▶ REQUIREMENT: Convert the material below into a JSON list of strings, one string per line, leaving out blank lines.
==== MATERIAL
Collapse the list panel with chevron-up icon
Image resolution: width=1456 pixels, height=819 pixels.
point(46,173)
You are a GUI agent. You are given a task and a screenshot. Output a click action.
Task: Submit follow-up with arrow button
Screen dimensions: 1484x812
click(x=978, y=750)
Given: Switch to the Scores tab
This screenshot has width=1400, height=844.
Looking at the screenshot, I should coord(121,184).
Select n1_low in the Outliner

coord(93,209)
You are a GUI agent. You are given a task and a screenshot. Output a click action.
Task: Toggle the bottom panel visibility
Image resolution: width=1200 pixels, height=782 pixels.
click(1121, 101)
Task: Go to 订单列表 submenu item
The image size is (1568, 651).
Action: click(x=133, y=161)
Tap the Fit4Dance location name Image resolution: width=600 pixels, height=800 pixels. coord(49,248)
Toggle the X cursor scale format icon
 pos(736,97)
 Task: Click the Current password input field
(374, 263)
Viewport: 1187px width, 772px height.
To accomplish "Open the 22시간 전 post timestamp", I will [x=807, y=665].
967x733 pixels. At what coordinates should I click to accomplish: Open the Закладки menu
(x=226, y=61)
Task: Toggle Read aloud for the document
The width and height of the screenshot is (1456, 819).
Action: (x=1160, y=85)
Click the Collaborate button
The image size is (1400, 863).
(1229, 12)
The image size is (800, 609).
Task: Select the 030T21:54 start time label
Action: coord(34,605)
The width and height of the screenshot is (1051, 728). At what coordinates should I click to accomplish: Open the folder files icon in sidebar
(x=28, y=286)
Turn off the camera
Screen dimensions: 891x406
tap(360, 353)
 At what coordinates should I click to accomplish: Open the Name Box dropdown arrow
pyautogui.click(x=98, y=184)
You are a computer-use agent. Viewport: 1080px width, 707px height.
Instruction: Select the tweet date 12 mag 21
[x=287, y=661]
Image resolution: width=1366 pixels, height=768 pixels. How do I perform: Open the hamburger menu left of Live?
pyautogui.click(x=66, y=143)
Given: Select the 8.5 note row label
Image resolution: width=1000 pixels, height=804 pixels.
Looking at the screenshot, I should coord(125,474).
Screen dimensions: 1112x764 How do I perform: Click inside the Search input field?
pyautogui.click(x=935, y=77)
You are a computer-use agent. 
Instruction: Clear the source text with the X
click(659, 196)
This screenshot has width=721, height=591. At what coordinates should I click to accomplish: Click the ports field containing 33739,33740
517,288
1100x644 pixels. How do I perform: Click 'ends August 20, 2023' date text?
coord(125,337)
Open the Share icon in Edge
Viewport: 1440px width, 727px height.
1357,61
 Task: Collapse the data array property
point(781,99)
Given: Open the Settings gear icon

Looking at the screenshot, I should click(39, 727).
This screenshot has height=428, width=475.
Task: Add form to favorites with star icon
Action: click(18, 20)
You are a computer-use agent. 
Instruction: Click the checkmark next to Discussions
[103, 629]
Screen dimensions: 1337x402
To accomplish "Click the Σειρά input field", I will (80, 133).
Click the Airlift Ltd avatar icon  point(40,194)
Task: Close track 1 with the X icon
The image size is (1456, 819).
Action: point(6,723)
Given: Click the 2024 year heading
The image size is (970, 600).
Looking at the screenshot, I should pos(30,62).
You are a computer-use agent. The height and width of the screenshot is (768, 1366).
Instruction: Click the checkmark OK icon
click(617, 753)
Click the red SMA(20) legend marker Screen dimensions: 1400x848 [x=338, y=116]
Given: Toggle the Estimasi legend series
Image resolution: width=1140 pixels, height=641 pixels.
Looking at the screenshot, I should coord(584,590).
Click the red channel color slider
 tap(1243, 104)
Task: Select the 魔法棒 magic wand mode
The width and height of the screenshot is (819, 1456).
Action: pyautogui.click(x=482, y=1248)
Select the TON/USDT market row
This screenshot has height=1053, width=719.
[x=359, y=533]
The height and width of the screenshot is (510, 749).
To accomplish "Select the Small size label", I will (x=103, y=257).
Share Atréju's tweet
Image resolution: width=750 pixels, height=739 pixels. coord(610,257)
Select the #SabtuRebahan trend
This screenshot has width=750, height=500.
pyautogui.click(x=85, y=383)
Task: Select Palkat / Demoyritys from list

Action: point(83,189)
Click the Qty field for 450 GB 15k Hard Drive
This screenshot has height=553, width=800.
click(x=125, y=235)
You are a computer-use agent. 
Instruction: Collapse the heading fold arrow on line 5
========
▶ RESPONSE FOR THIS EXERCISE:
[
  "Collapse the list panel with chevron-up icon",
  "Image resolution: width=1456 pixels, height=819 pixels.",
  "point(46,173)",
  "You are a GUI agent. You are given a task and a screenshot. Output a click action.",
  "Task: Submit follow-up with arrow button",
  "Screen dimensions: 1484x812",
  "click(x=978, y=750)",
  "Given: Switch to the Scores tab",
  "This screenshot has width=1400, height=844.",
  "Looking at the screenshot, I should coord(121,184).",
  "Select n1_low in the Outliner",
  "coord(93,209)",
  "You are a GUI agent. You are given a task and a screenshot. Output a click action.",
  "Task: Toggle the bottom panel visibility",
  "Image resolution: width=1200 pixels, height=782 pixels.",
  "click(1121, 101)",
  "Task: Go to 订单列表 submenu item",
  "The image size is (1568, 651).",
  "Action: click(x=133, y=161)",
  "Tap the Fit4Dance location name Image resolution: width=600 pixels, height=800 pixels. coord(49,248)",
  "Toggle the X cursor scale format icon",
  " pos(736,97)",
  " Task: Click the Current password input field",
  "(374, 263)",
  "Viewport: 1187px width, 772px height.",
  "To accomplish \"Open the 22시간 전 post timestamp\", I will [x=807, y=665].",
  "967x733 pixels. At what coordinates should I click to accomplish: Open the Закладки menu",
  "(x=226, y=61)",
  "Task: Toggle Read aloud for the document",
  "The width and height of the screenshot is (1456, 819).",
  "Action: (x=1160, y=85)",
  "Click the Collaborate button",
  "The image size is (1400, 863).",
  "(1229, 12)",
  "The image size is (800, 609).",
  "Task: Select the 030T21:54 start time label",
  "Action: coord(34,605)",
  "The width and height of the screenshot is (1051, 728). At what coordinates should I click to accomplish: Open the folder files icon in sidebar",
  "(x=28, y=286)",
  "Turn off the camera",
  "Screen dimensions: 891x406",
  "tap(360, 353)",
  " At what coordinates should I click to accomplish: Open the Name Box dropdown arrow",
  "pyautogui.click(x=98, y=184)",
  "You are a computer-use agent. Viewport: 1080px width, 707px height.",
  "Instruction: Select the tweet date 12 mag 21",
  "[x=287, y=661]",
  "Image resolution: width=1366 pixels, height=768 pixels. How do I perform: Open the hamburger menu left of Live?",
  "pyautogui.click(x=66, y=143)",
  "Given: Select the 8.5 note row label",
  "Image resolution: width=1000 pixels, height=804 pixels.",
  "Looking at the screenshot, I should coord(125,474).",
  "Screen dimensions: 1112x764 How do I perform: Click inside the Search input field?",
  "pyautogui.click(x=935, y=77)",
  "You are a computer-use agent. ",
  "Instruction: Clear the source text with the X",
  "click(659, 196)",
  "This screenshot has width=721, height=591. At what coordinates should I click to accomplish: Click the ports field containing 33739,33740",
  "517,288",
  "1100x644 pixels. How do I perform: Click 'ends August 20, 2023' date text?",
  "coord(125,337)",
  "Open the Share icon in Edge",
  "Viewport: 1440px width, 727px height.",
  "1357,61",
  " Task: Collapse the data array property",
  "point(781,99)",
  "Given: Open the Settings gear icon",
  "Looking at the screenshot, I should click(39, 727).",
  "This screenshot has height=428, width=475.",
  "Task: Add form to favorites with star icon",
  "Action: click(18, 20)",
  "You are a computer-use agent. ",
  "Instruction: Click the checkmark next to Discussions",
  "[103, 629]",
  "Screen dimensions: 1337x402",
  "To accomplish \"Click the Σειρά input field\", I will (80, 133).",
  "Click the Airlift Ltd avatar icon  point(40,194)",
  "Task: Close track 1 with the X icon",
  "The image size is (1456, 819).",
  "Action: point(6,723)",
  "Given: Click the 2024 year heading",
  "The image size is (970, 600).",
  "Looking at the screenshot, I should pos(30,62).",
  "You are a computer-use agent. The height and width of the screenshot is (768, 1366).",
  "Instruction: Click the checkmark OK icon",
  "click(617, 753)",
  "Click the red SMA(20) legend marker Screen dimensions: 1400x848 [x=338, y=116]",
  "Given: Toggle the Estimasi legend series",
  "Image resolution: width=1140 pixels, height=641 pixels.",
  "Looking at the screenshot, I should coord(584,590).",
  "Click the red channel color slider",
  " tap(1243, 104)",
  "Task: Select the 魔法棒 magic wand mode",
  "The width and height of the screenshot is (819, 1456).",
  "Action: pyautogui.click(x=482, y=1248)",
  "Select the TON/USDT market row",
  "This screenshot has height=1053, width=719.",
  "[x=359, y=533]",
  "The height and width of the screenshot is (510, 749).",
  "To accomplish \"Select the Small size label\", I will (x=103, y=257).",
  "Share Atréju's tweet",
  "Image resolution: width=750 pixels, height=739 pixels. coord(610,257)",
  "Select the #SabtuRebahan trend",
  "This screenshot has width=750, height=500.",
  "pyautogui.click(x=85, y=383)",
  "Task: Select Palkat / Demoyritys from list",
  "Action: point(83,189)",
  "Click the Qty field for 450 GB 15k Hard Drive",
  "This screenshot has height=553, width=800.",
  "click(x=125, y=235)",
  "You are a computer-use agent. ",
  "Instruction: Collapse the heading fold arrow on line 5"
]